◆ Text provided:

Demosthenes

Plutarch

Plutarch. Plutarch's Lives, Vol. VII. Perrin, Bernadotte, translator. Cambridge, MA: Harvard University Press; London: William Heinemann Ltd., 1919.

He also employed Isaeus as his guide to the art of speaking, although Isocrates was lecturing at the time; either, as some say, because he was an orphan and unable to pay Isocrates his stipulated fee of ten minas,[*](Equivalent to about £40, or $200, with five or six times the purchasing power of modern money.) or because he preferred the style of Isaeus for its effectiveness and adaptability in actual use.

But Hermippus says that he once came upon some anonymous memoirs in which it was recorded that Demosthenes was a pupil of Plato and got most help from him in his rhetorical studies. He also quotes Ctesibius as saying that from Callias the Syracusan and certain others Demosthenes secretly obtained the rhetorical systems of Isocrates and Alcidamas and mastered them.

◆ Work required:
Write out the Demosthenes passage above in its entirety, reproducing every word, note, and mark of punctuation unchanged.

◆ Information provided:
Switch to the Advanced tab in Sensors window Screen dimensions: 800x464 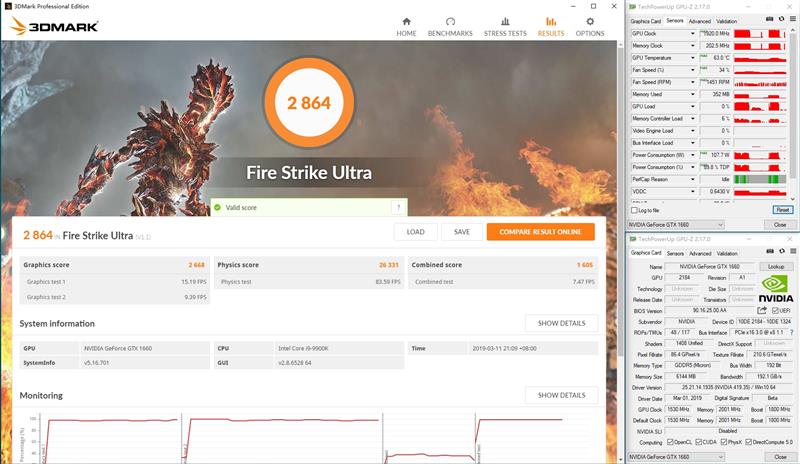pyautogui.click(x=699, y=21)
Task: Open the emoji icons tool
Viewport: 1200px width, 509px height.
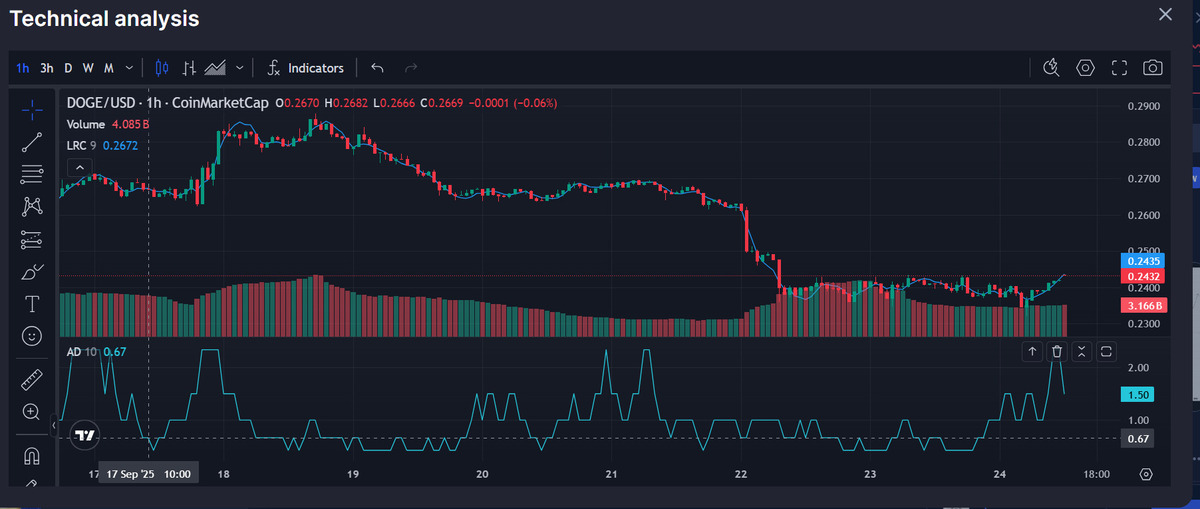Action: [32, 337]

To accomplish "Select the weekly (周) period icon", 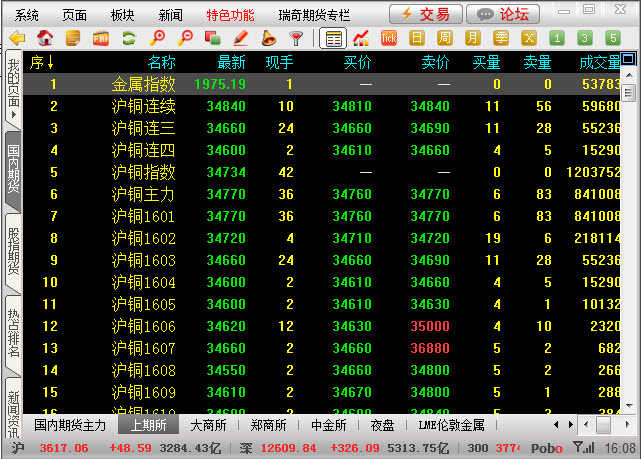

◆ Solved problem:
Demosthenes

Plutarch

Plutarch. Plutarch's Lives, Vol. VII. Perrin, Bernadotte, translator. Cambridge, MA: Harvard University Press; London: William Heinemann Ltd., 1919.

He also employed Isaeus as his guide to the art of speaking, although Isocrates was lecturing at the time; either, as some say, because he was an orphan and unable to pay Isocrates his stipulated fee of ten minas,[*](Equivalent to about £40, or $200, with five or six times the purchasing power of modern money.) or because he preferred the style of Isaeus for its effectiveness and adaptability in actual use.

But Hermippus says that he once came upon some anonymous memoirs in which it was recorded that Demosthenes was a pupil of Plato and got most help from him in his rhetorical studies. He also quotes Ctesibius as saying that from Callias the Syracusan and certain others Demosthenes secretly obtained the rhetorical systems of Isocrates and Alcidamas and mastered them.